• Provided records
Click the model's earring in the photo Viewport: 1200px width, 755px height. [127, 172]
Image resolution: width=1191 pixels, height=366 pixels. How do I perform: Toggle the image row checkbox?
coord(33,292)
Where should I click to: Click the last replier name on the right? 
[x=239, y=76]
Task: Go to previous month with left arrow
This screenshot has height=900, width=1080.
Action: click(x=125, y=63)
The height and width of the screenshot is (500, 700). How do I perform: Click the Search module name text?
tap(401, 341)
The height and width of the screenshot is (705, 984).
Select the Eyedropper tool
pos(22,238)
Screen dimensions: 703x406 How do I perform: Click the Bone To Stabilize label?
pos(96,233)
==
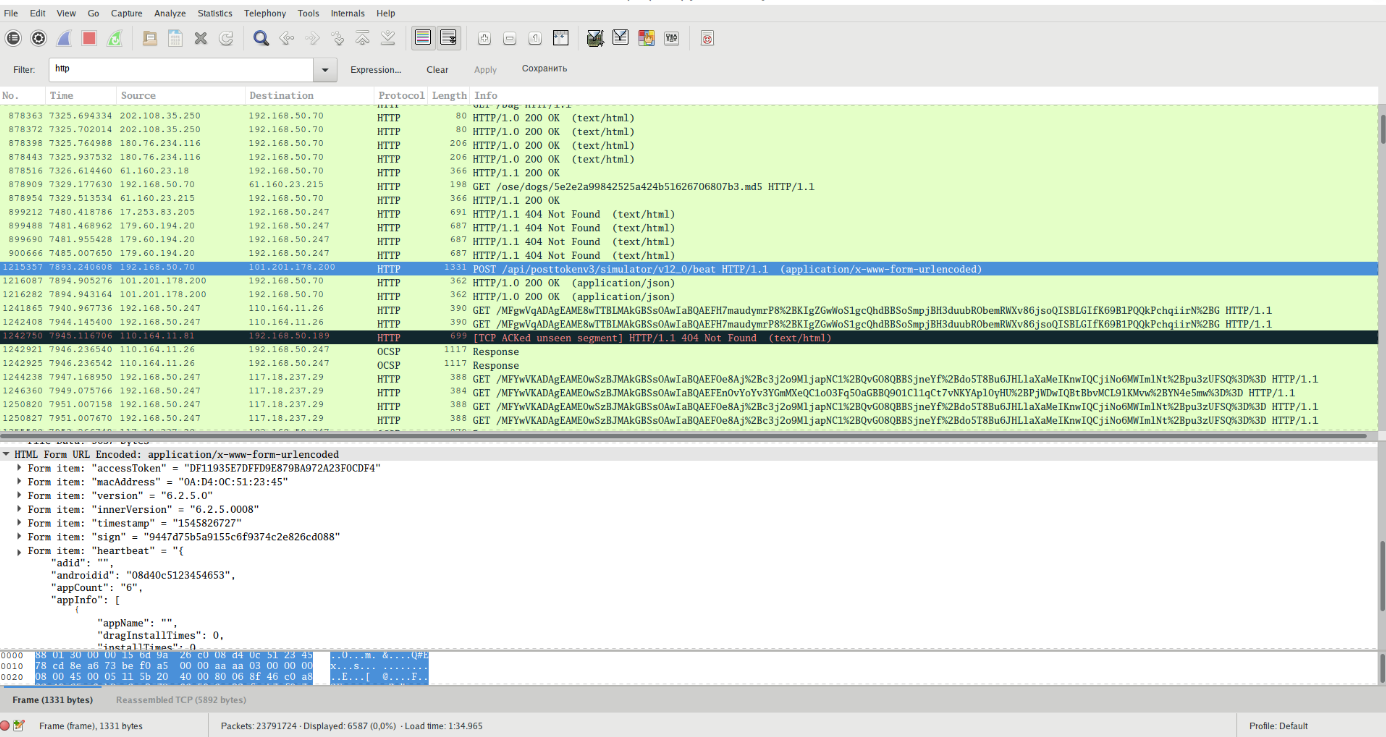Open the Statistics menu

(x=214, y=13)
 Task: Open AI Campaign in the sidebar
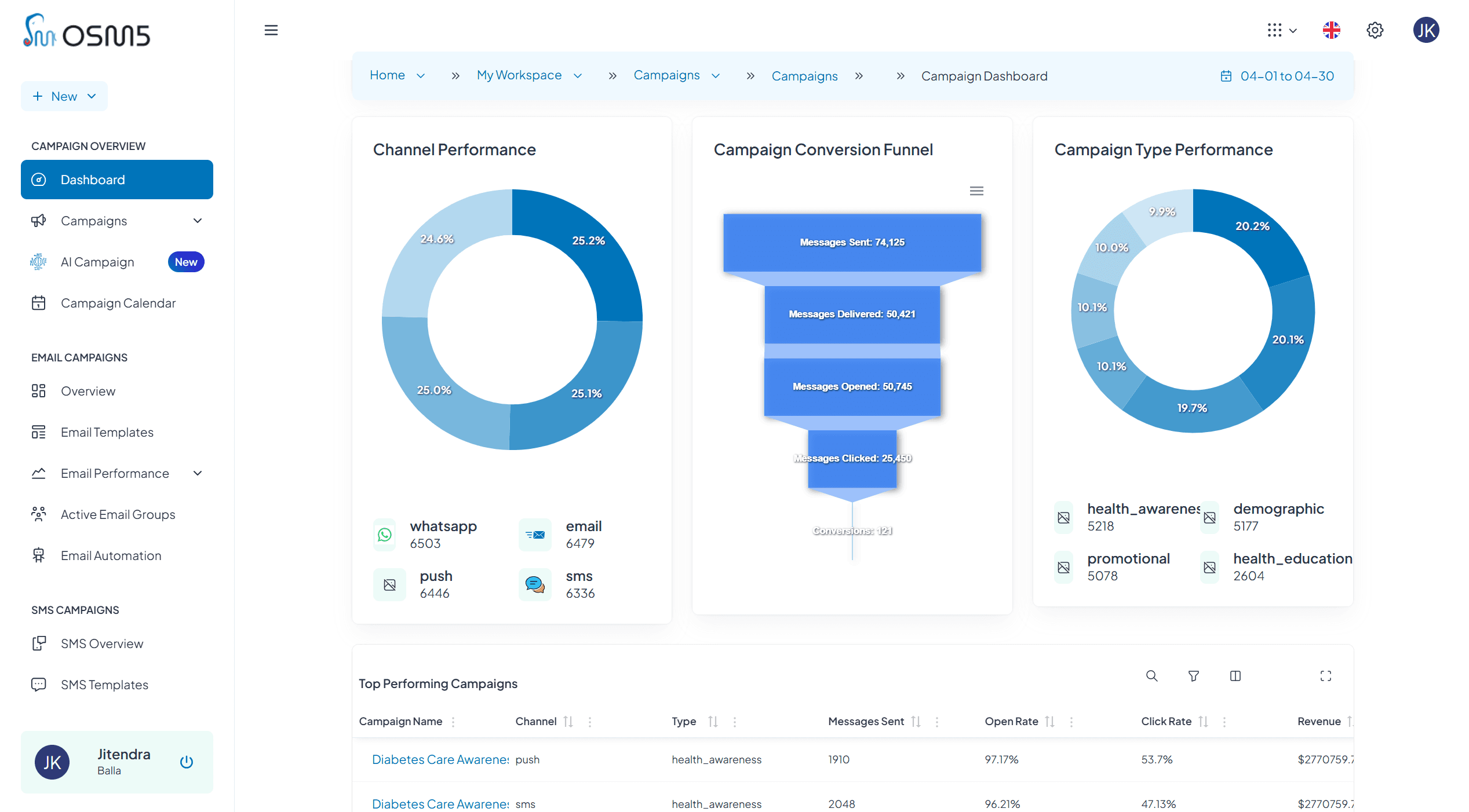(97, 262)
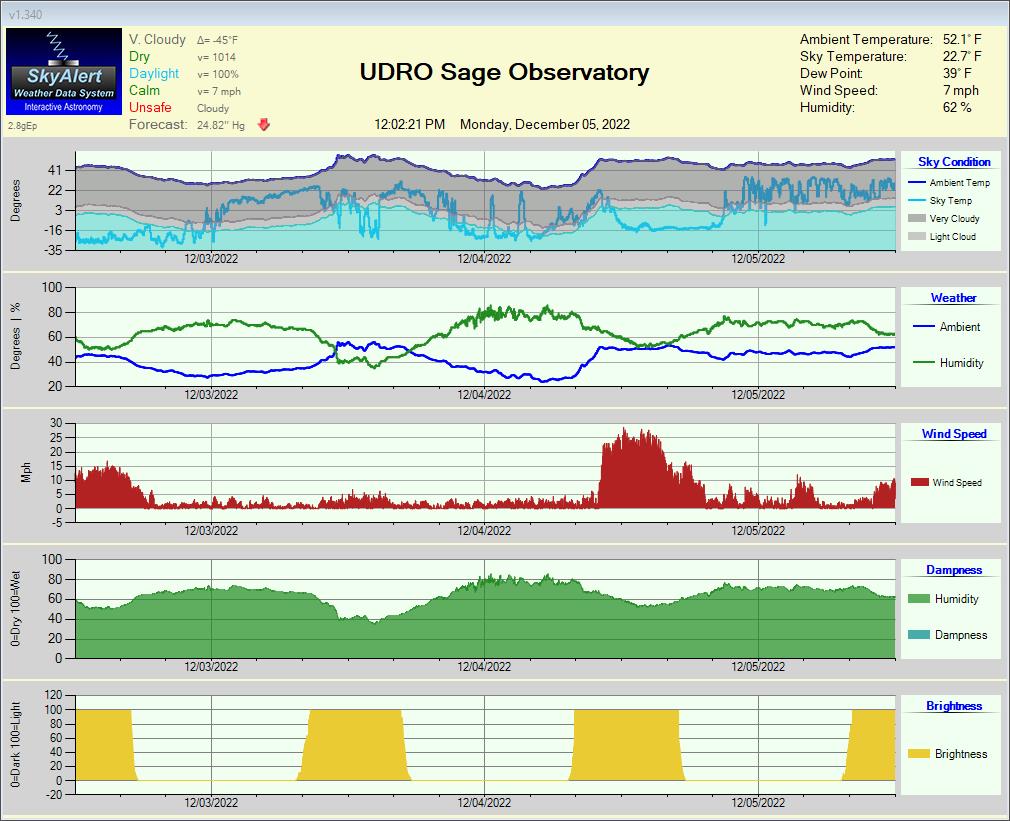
--
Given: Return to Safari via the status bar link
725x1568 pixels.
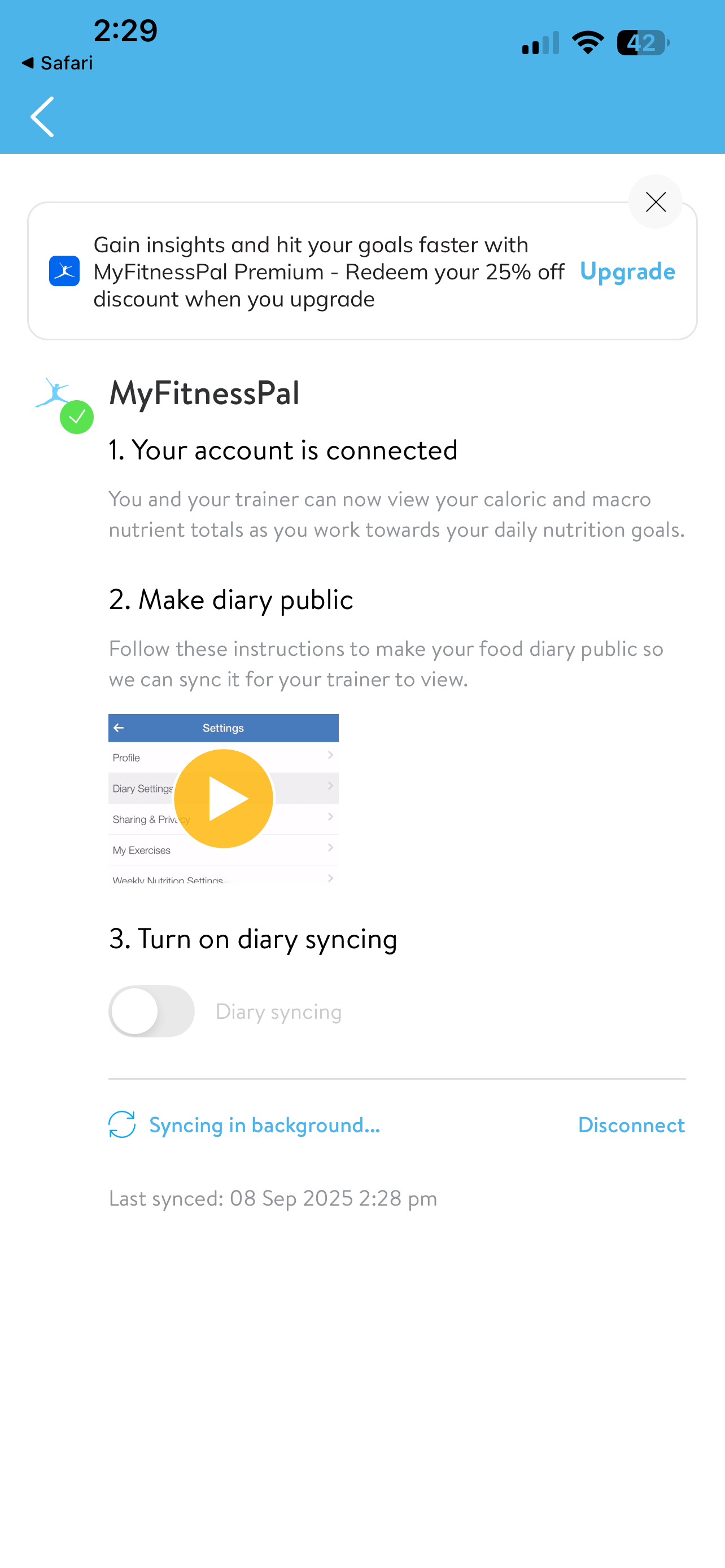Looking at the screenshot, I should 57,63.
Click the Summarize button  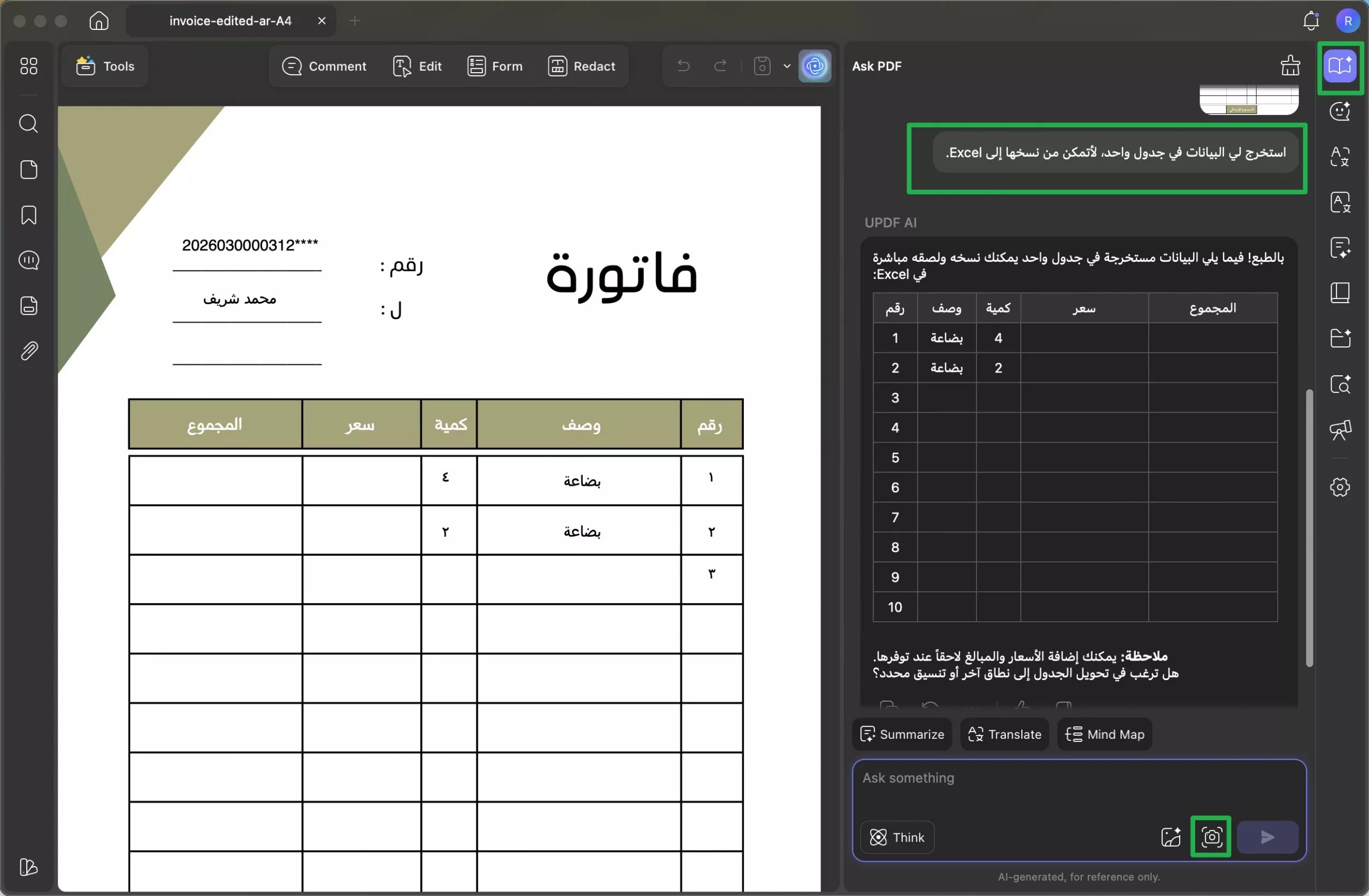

• What the task requires
Find every line in the rows above that contains the word "perform" and copy each one. Case counts.

• Result
Image resolution: width=1191 pixels, height=366 pixels. How do I perform: Toggle the image row checkbox?
The height and width of the screenshot is (500, 700). How do I perform: Click the Search module name text?
Screen dimensions: 703x406 How do I perform: Click the Bone To Stabilize label?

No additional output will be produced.